The ordinary course of business defense may be the primary defense mechanism for dairy farmers. Payments for milk were made on terms that were: (1) consistent with the historical course of dealings between the debtor and creditor and (2) on terms that are customary in the industry.
Raising these defenses may help prevent a lawsuit altogether, or significantly reduce the claim settlement amount, Mertz said. In addition to the legal defenses listed above, settlement is frequently open to negotiation. Due to the cost of pursuing litigation, attorneys representing affected dairy producers may be able to negotiate a settlement that would avoid a catastrophic result. If you have received a preference demand letter it may be worthwhile to seek the input and advice of an attorney, especially if the demand is significant.

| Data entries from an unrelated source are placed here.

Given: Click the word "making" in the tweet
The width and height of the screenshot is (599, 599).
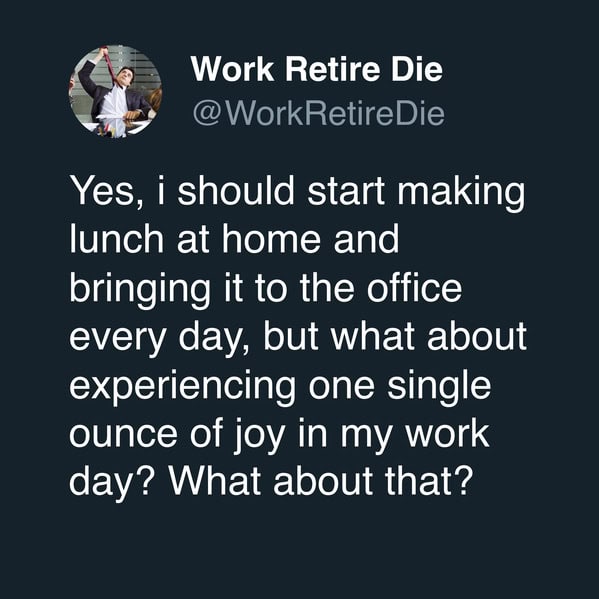Looking at the screenshot, I should (x=461, y=193).
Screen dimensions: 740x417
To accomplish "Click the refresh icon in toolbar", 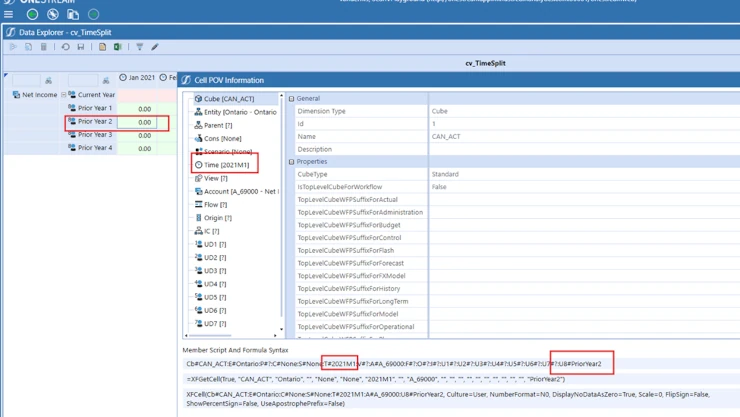I will [x=66, y=47].
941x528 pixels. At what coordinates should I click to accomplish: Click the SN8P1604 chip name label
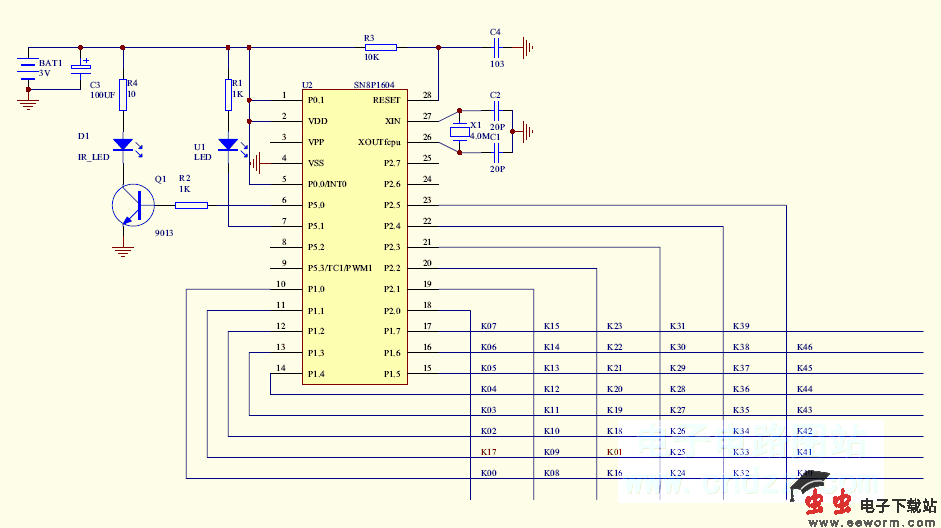(x=375, y=86)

Members of Dairy Farmers of America (DFA), a major milk supplier to Dean Foods prior to the co-op’s purchase of Dean assets, did not receive the preference action demand letters, according to the organization. As part of the asset purchase agreement and a broad release of claims against each other, Dean Foods released DFA from the potential claims.

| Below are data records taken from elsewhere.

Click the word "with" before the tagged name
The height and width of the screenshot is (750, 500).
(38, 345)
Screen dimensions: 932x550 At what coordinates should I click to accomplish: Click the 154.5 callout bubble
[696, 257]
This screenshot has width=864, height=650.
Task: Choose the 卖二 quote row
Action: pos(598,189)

“We recently learned that as part of the bankruptcy process, the Dean Foods estate is reaching out to former vendors and suppliers requesting the recovery of funds paid within the 90-day period prior to its filing of bankruptcy,” DFA said in a statement. “DFA does not control the actions or decisions of Dean Foods in its bankruptcy liquidation and was not involved with the decision to pursue these claims.”
“Ultimately, we had no idea that the Dean estate was planning to make these claims against independent producers,” a DFA spokesperson said. “It’s disappointing that they would take this kind of aggressive action against hard-working dairy farm families who supplied them with milk prior to the filing.”

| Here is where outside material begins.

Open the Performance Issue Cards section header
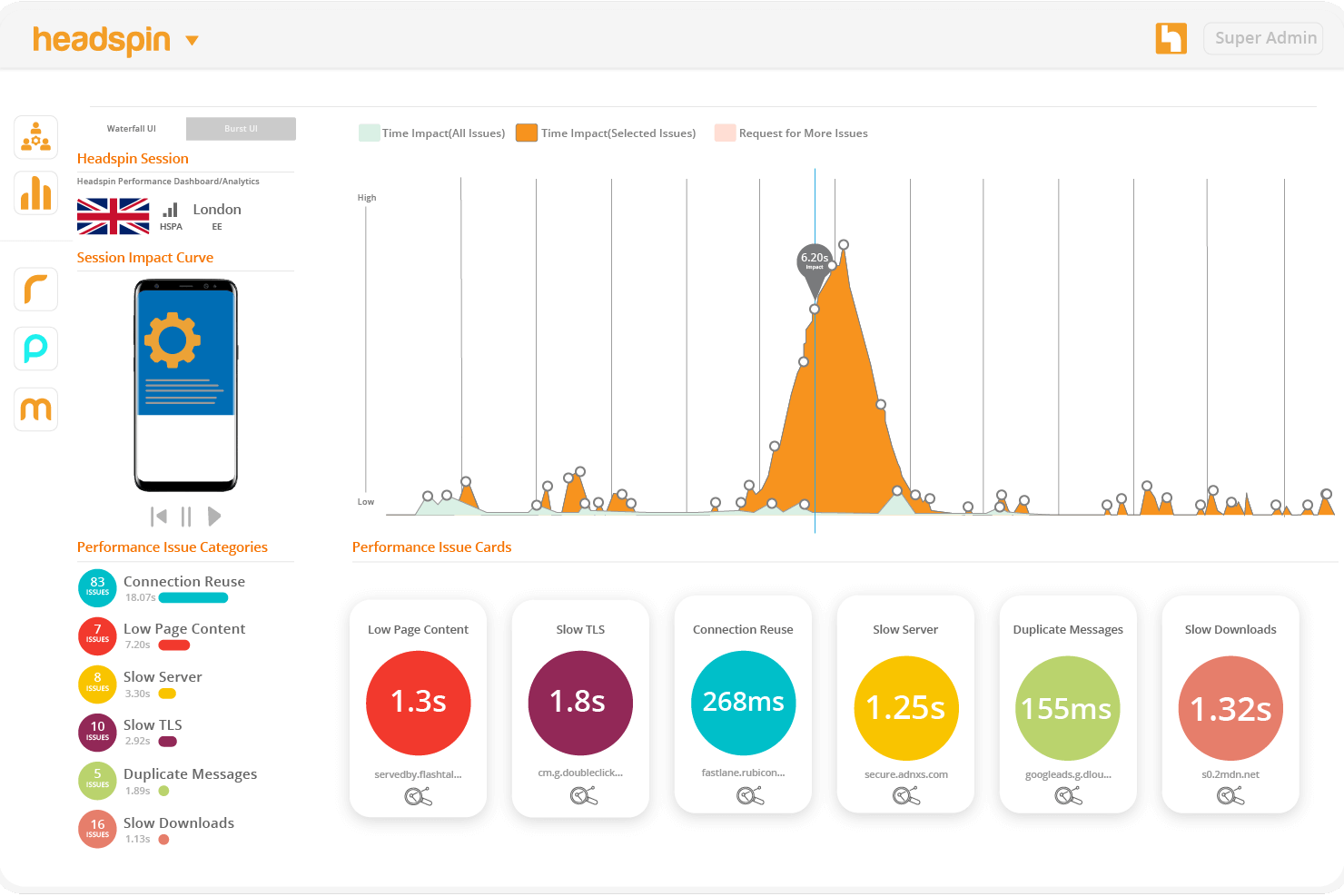 coord(431,546)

Pennsylvania conference call planned
Approximately 100 Pennsylvania dairy farmers were among those receiving the preference action letters, according to the Center for Dairy Excellence (CDE). The CDE is hosting a conference call, Dec. 10, noon-1 p.m. (Eastern time) to provide time-sensitive updates on how dairy farmers should address these claims. Rob Barley and Doug Eberly with the Pennsylvania Milk Marketing Board will provide updates on the Dean Foods bankruptcy and how dairy farmers should navigate any recent requests they have received for payments.
To join the free conference call, dial (978) 990-5000 and then enter access code 553371# when prompted. Text or call (717) 585-0766 to submit questions, or email Zach Myers.
One other unresolved issue relates to Dean payments – or rather failure to make payments – to FMMO pools in spring of 2020, prior to the transfer of Dean assets to new owners. (Read Dean Foods misses FMMO payments.)
At that time, administrators in nine of 11 FMMOs indicated Dean Foods failed to make producer settlement fund payments for milk pooled during April 2020. In addition, Dean owed monies to the FMMOs for producer marketing services, transportation credits and administrative services. No estimate of the payment total for individual or all FMMOs was available.
According to Toby Anekwe, public affairs specialist with the USDA's Ag Marketing Service, Dean Foods was fully regulated in all FMMOs except Arizona and the Pacific Northwest. FMMO administrators and the USDA were working with the U.S. Department of Justice (DOJ) in an attempt to recover money from Dean Foods.
Progressive Dairy reached out to the USDA to determine whether Dean had made delinquent FMMO payments and was referred to the DOJ at this article's deadline.